Thirty-seven years of dealing with this while navigating the world has led to monumental burnouts, where I haven’t been able to function for weeks, meltdowns of such epic proportion that they have led to accidental overdose and hospital stays just because I realize now I was trying to find any kind of relief. The loss of friends, the loss of jobs, occasionally what feels like the temporary loss of sanity.
The reason I write this is that it is important for people to understand that an independent, functioning life as an adult on the spectrum is possible. I work in offices in jobs that require negotiation skills and vast amounts of interaction, I create policy, I work with data, I occasionally people-find for authors. I use the subset of skills that autism has enabled in my brain to find the stories in patterns. What is vastly important is understanding self-care and how to manage any challenges so they don’t over-ride you. That is why advocacy and increased understanding of how to live are so important.
There is a story as old as the world that tells us that, as humans, we are here to connect; only connect. Sentient beings, it is built into our DNA to link with each other, build relationships, families, community. And when you look at the science of it, I suppose that makes sense. All of the evidence is out there, written into the building blocks of nature and of the universe itself. There’s a magnetism to the space we inhabit, to the world around us, that draws everything together. Whether it be Einstein’s Gravitational Waves or the Golden Ratio, the ecology of connection and the ways in which we fit together are scattered and hewn into every particle of every organism across the entirety of space and time. And so it happens that connection begets connection and in turn begets life. We are born of the connection between our parents, into these families and communities and in turn build our own relationships, families and communities, down through history. A constant thrum of connection and creation. While it often seems that autism is a disorder embodied by disconnection, what I now understand is there are ways for everyone to fit; it is just a case of shuffling the pieces and making the small adjustments until we do.

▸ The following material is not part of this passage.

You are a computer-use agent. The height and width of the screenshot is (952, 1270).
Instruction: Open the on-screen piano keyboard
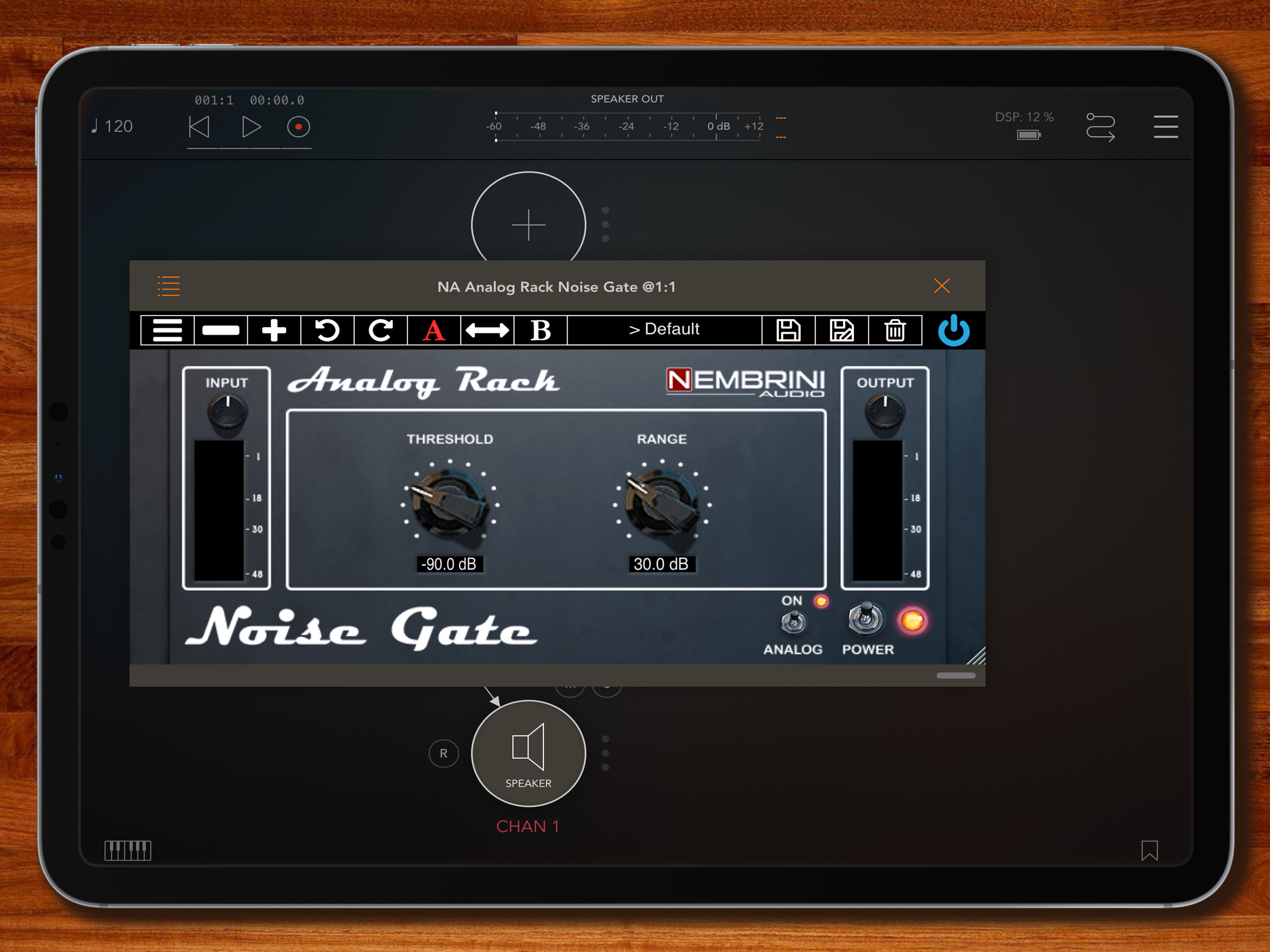127,850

I would like to work towards a world where neurodiversity in the workplace is fully understood, and employers can make adjustments for this. I would like to live in a world where I don’t get home from work at the end of the day and have to sit in a darkened room for hours. I would like to live a life where I can go out in the evening during the week or on a Sunday evening and not be totally wiped out.
But until that point, now that I understand, I just need to do whatever tiny things I can to improve understanding and hopefully eventually improve life for others on the spectrum.